Peraturan ini menetapkan kepastian hukum terhadap pemeriksaan pajak, termasuk peraturan yang mengatur terkait pemeriksaan pajak bumi dan bangunan, yang saat ini diatur dalam beberapa peraturan di bidang perpajakan.

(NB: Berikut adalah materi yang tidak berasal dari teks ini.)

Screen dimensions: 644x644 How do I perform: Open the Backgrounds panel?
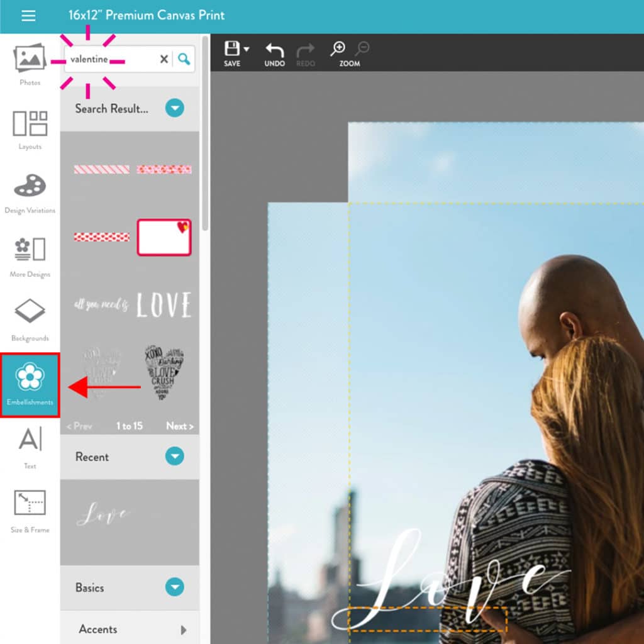(30, 320)
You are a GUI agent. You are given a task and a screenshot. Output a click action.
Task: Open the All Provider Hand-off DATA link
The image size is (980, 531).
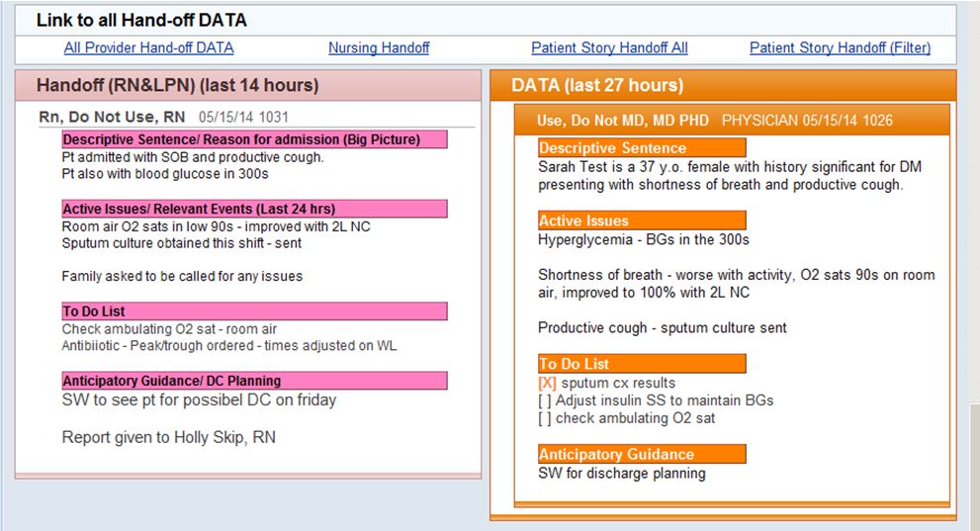[x=148, y=47]
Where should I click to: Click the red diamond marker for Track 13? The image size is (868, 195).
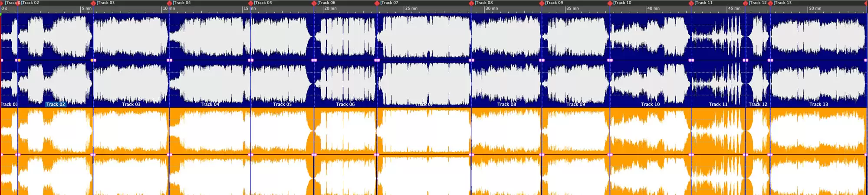click(770, 3)
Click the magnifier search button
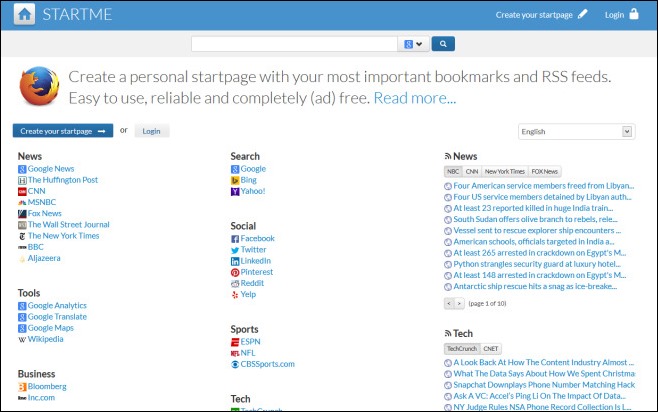Viewport: 658px width, 412px height. click(443, 44)
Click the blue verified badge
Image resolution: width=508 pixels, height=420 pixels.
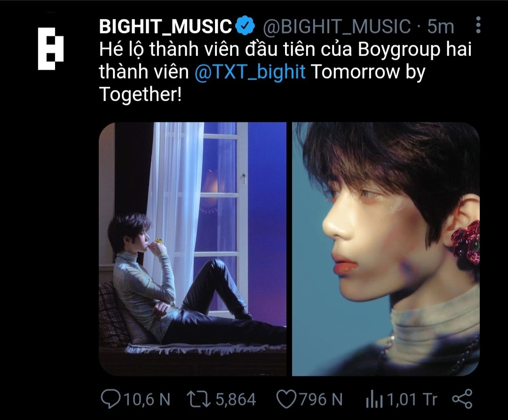[245, 25]
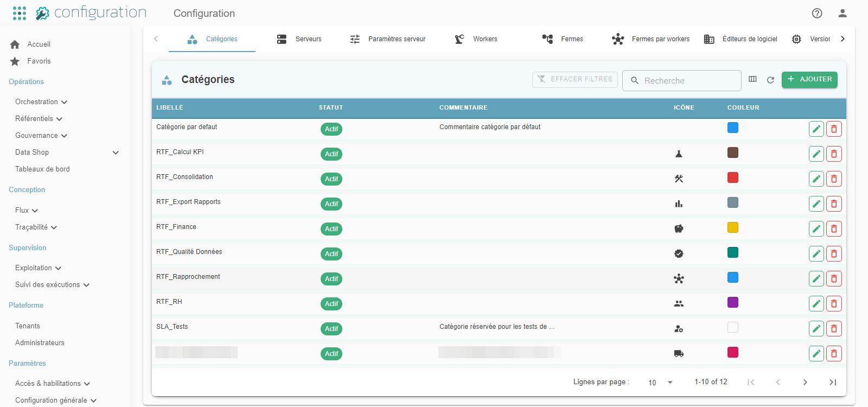This screenshot has height=407, width=868.
Task: Open the Fermes par workers tab
Action: click(x=650, y=39)
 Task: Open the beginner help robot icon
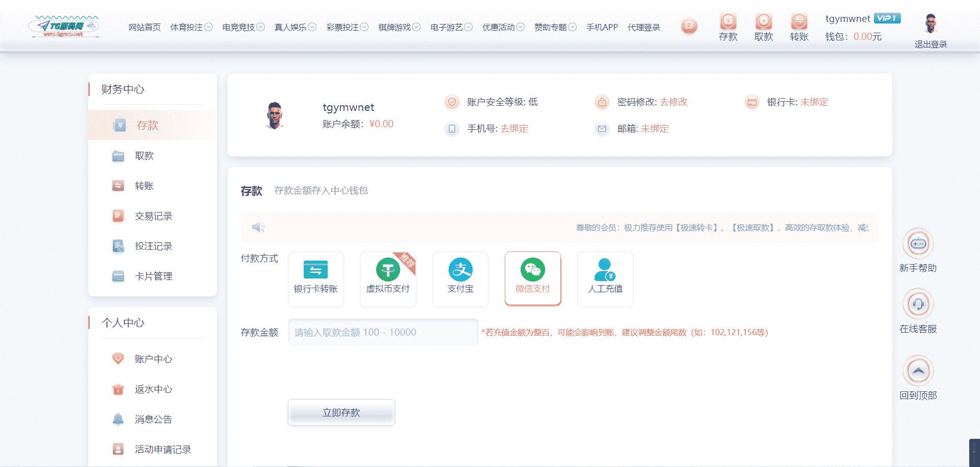tap(918, 244)
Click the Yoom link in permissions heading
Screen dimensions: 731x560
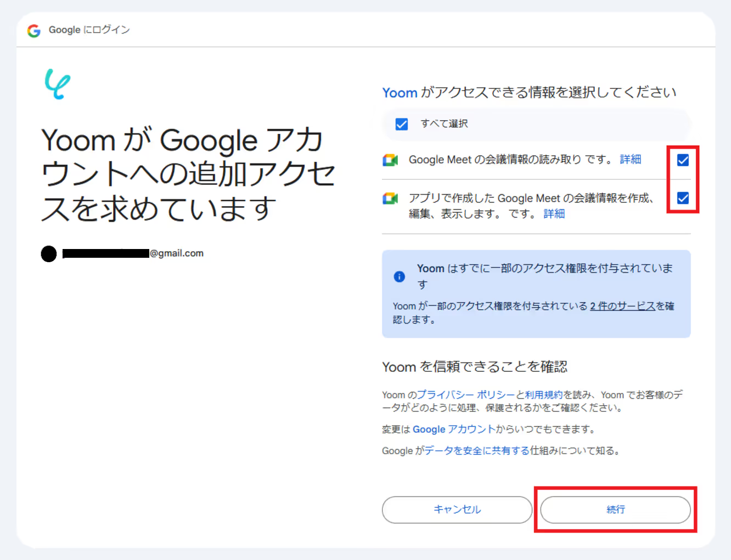[400, 93]
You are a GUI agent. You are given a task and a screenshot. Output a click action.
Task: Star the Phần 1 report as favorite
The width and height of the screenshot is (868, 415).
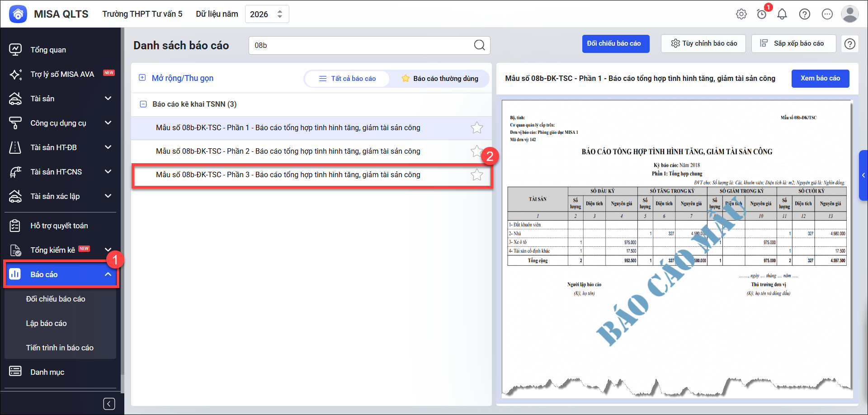[476, 128]
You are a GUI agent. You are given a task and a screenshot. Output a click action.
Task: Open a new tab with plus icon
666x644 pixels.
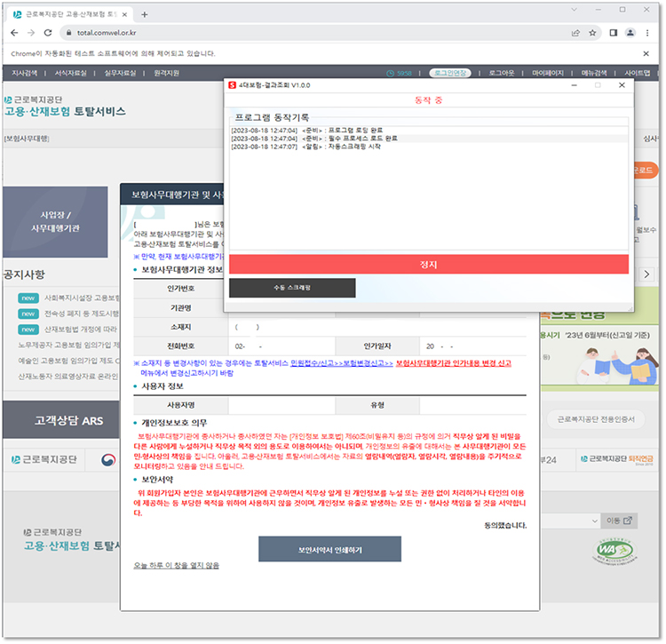[x=145, y=13]
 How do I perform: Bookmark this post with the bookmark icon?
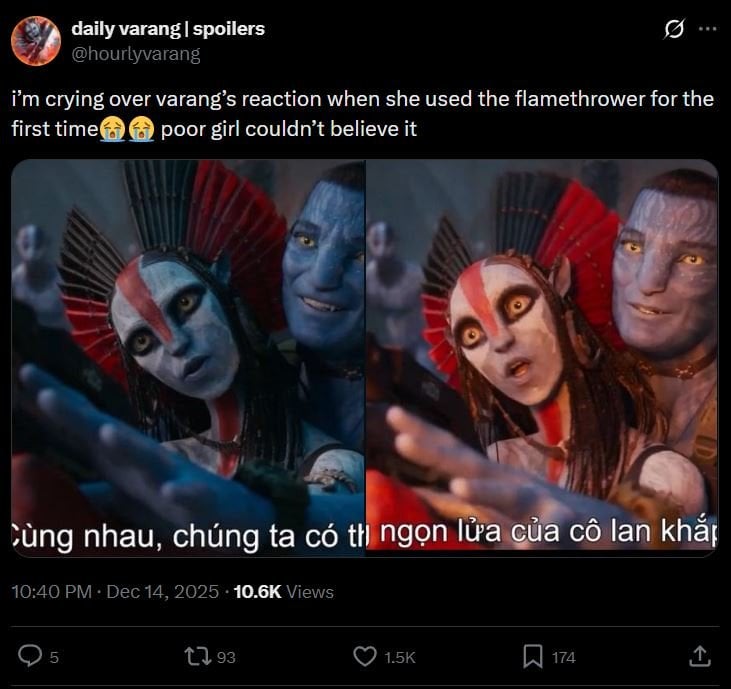(x=533, y=656)
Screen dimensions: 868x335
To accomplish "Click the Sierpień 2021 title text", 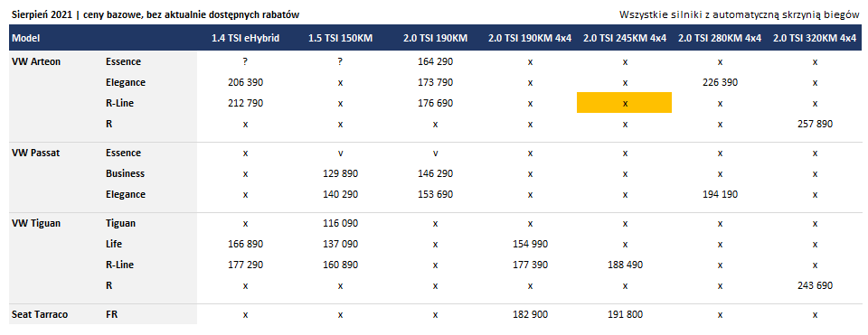I will point(40,15).
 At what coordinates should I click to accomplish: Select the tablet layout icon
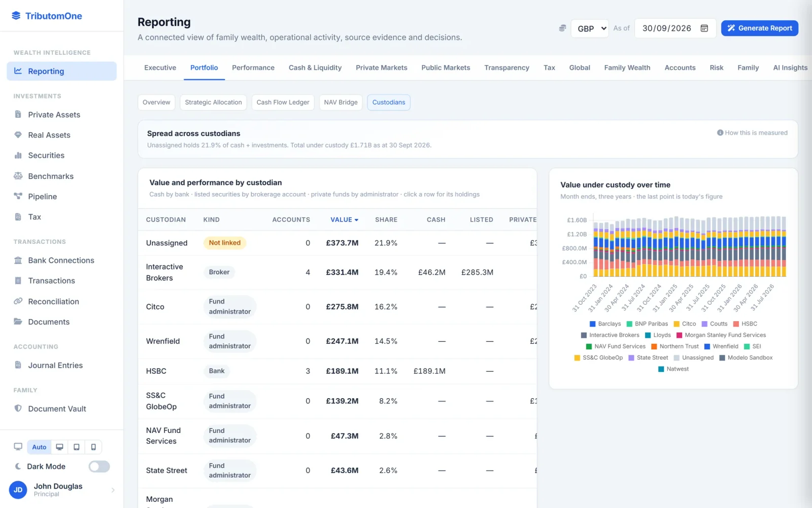tap(77, 447)

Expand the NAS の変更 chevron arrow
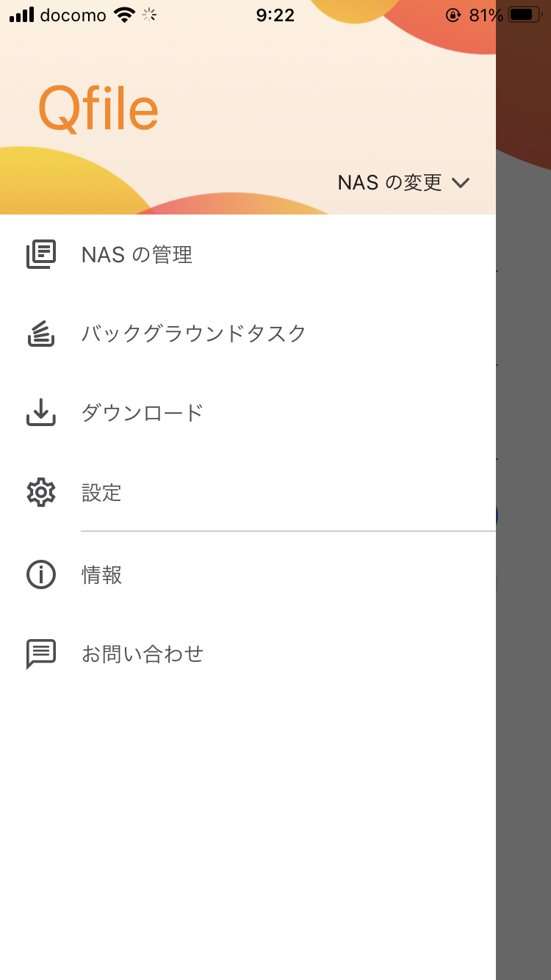point(461,183)
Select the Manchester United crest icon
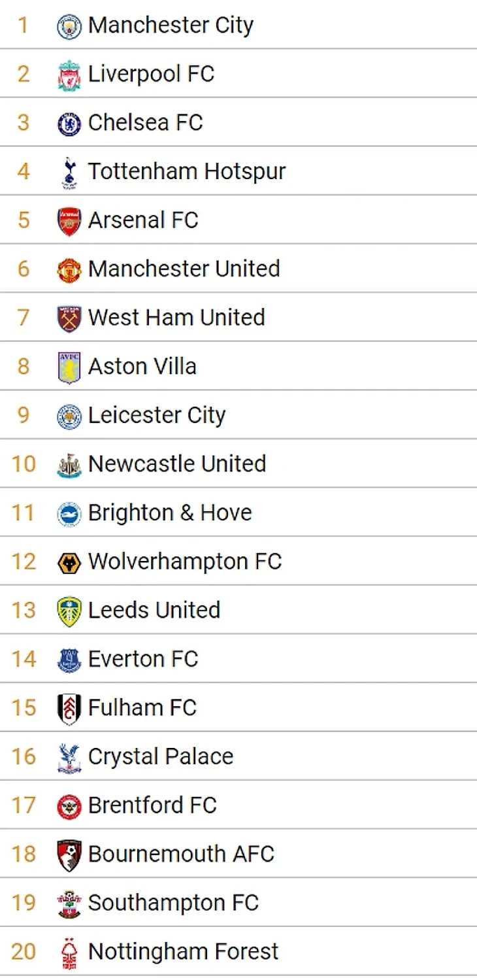 (69, 269)
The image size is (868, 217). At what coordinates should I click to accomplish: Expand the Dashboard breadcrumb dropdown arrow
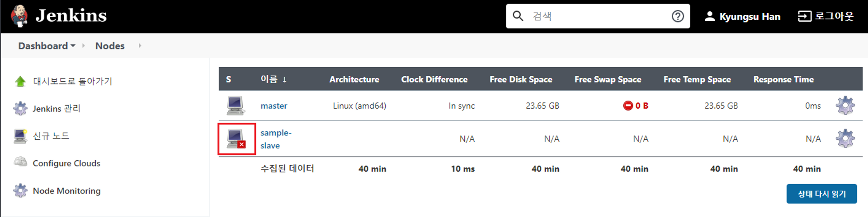pyautogui.click(x=73, y=46)
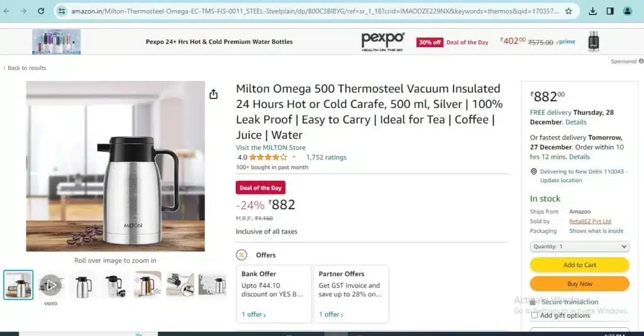
Task: Visit the MILTON Store link
Action: tap(270, 148)
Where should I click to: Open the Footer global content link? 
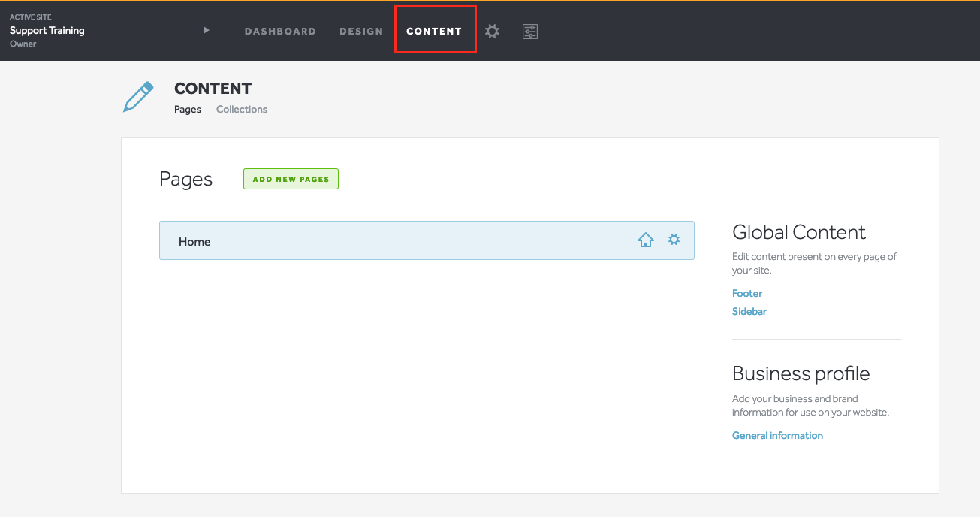pos(747,294)
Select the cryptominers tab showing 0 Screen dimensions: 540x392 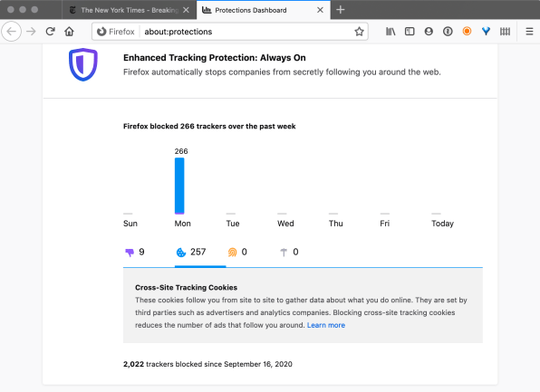(x=289, y=253)
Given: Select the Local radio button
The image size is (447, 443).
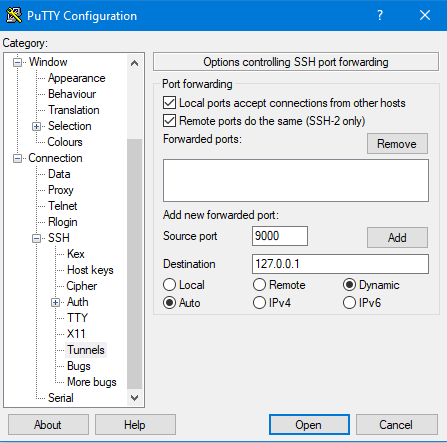Looking at the screenshot, I should pyautogui.click(x=169, y=285).
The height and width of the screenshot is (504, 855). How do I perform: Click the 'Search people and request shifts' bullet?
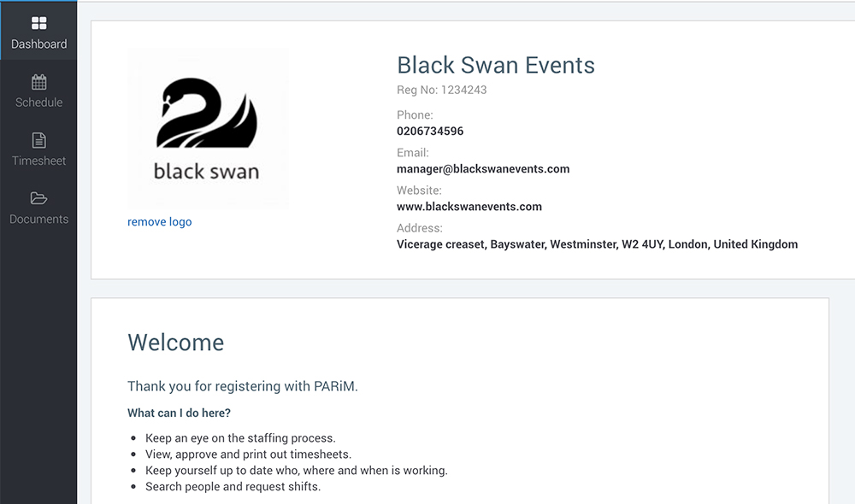(233, 487)
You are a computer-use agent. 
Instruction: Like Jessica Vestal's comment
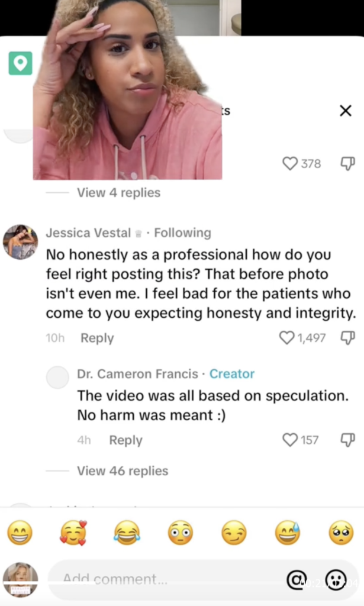click(x=287, y=338)
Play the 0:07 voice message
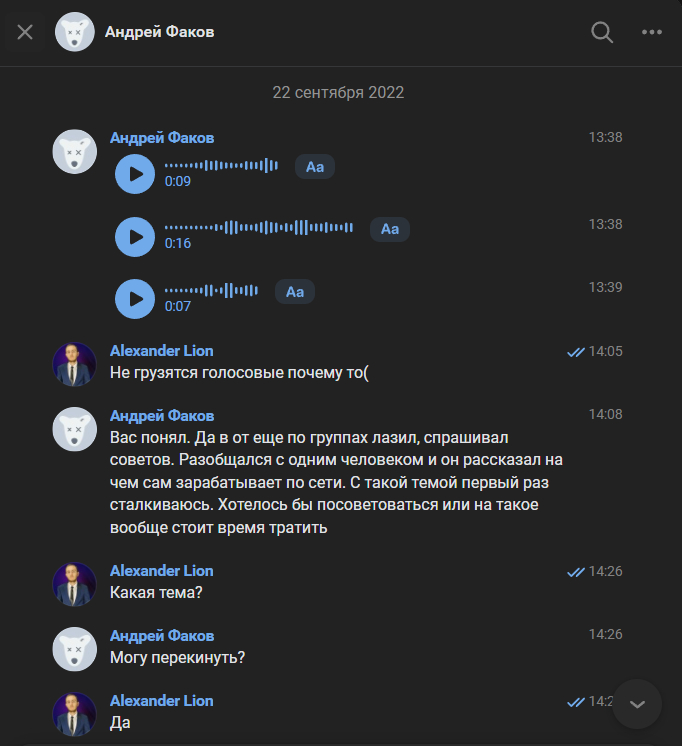The height and width of the screenshot is (746, 682). click(x=135, y=299)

“Dengan diterbitkannya Peraturan Pemerintah Nomor 50 Tahun 2022 tentang Tata Cara Pelaksanaan Hak dan Pemenuhan Kewajiban Perpajakan, perlu dilakukan penyesuaian terhadap ketentuan mengenai pemeriksaan pajak,” bunyi PMK Nomor 5/2025 tersebut, seperti dikutip Holopis.com, Minggu (23/2).
Dalam PMK itu tertulis bahwa Direktur Jenderal (Dirjen) Pajak berwenang melakukan pemeriksaan untuk menguji kepatuhan pemenuhan kewajiban perpajakan, dan untuk tujuan lain dalam rangka melaksanakan ketentuan peraturan perundang-undangan di bidang perpajakan.
“Pemeriksaan untuk tujuan lain dapat berupa penentuan, pencocokan, pemenuhan kewajiban berdasarkan ketentuan perundang-undangan, atau pengumpulan materi yang berkaitan dengan tujuan pemeriksaan,” demikian penjelasan dalam PMK tersebut
Dalam aturan baru ini, terdapat 3 (tiga) tipe pemeriksaan pajak, yakni pemeriksaan lengkap, pemeriksaan terfokus, dan pemeriksan spesifik.
Pemeriksaan lengkap merupakan pemeriksaan untuk menguji kepatuhan pemenuhan kewajiban perpajakan yang mencakup seluruh pos dalam Surat Pemberitahuan dan/atau Surat Pemberitahuan Objek Pajak secara mendalam.
Kemudian pemeriksaan terfokus merupakan pemeriksaan untuk menguji kepatuhan pemenuhan kewajiban perpajakan yang terfokus pada satu atau beberapa pos dalam Surat Pemberitahuan dan/atau Surat Pemberitahuan Objek Pajak secara mendalam.
Sementara pemeriksaan spesifik yakni pemeriksaan untuk menguji kepatuhan pemenuhan kewajiban perpajakan yang dilakukan secara spesifik atas satu atau beberapa pos dalam Surat Pemberitahuan dan/atau Surat Pemberitahuan Objek Pajak, data, atau kewajiban perpajakan tertentu secara sederhana.
“Pemeriksaan meliputi satu, beberapa, atau seluruh jenis pajak, baik untuk satu atau beberapa masa pajak, bagian tahun pajak, atau tahun pajak, termasuk satu atau beberapa Objek Pajak Pajak Bumi dan Bangunan,” tulis PMK Nomor 5/2025 tersebut.
Selain itu, jenis pajak yang dikenakan kebijakan pemeriksaan a.l. PPh, PPN, PPnBM, Bea Meterai, PBB, Pajak Penjualan, Pajak Karbon, dan pajak lainnya yang diadministrasikan oleh Direktorat Jenderal Pajak (DJP), sesuai dengan peraturan perundang-undangan.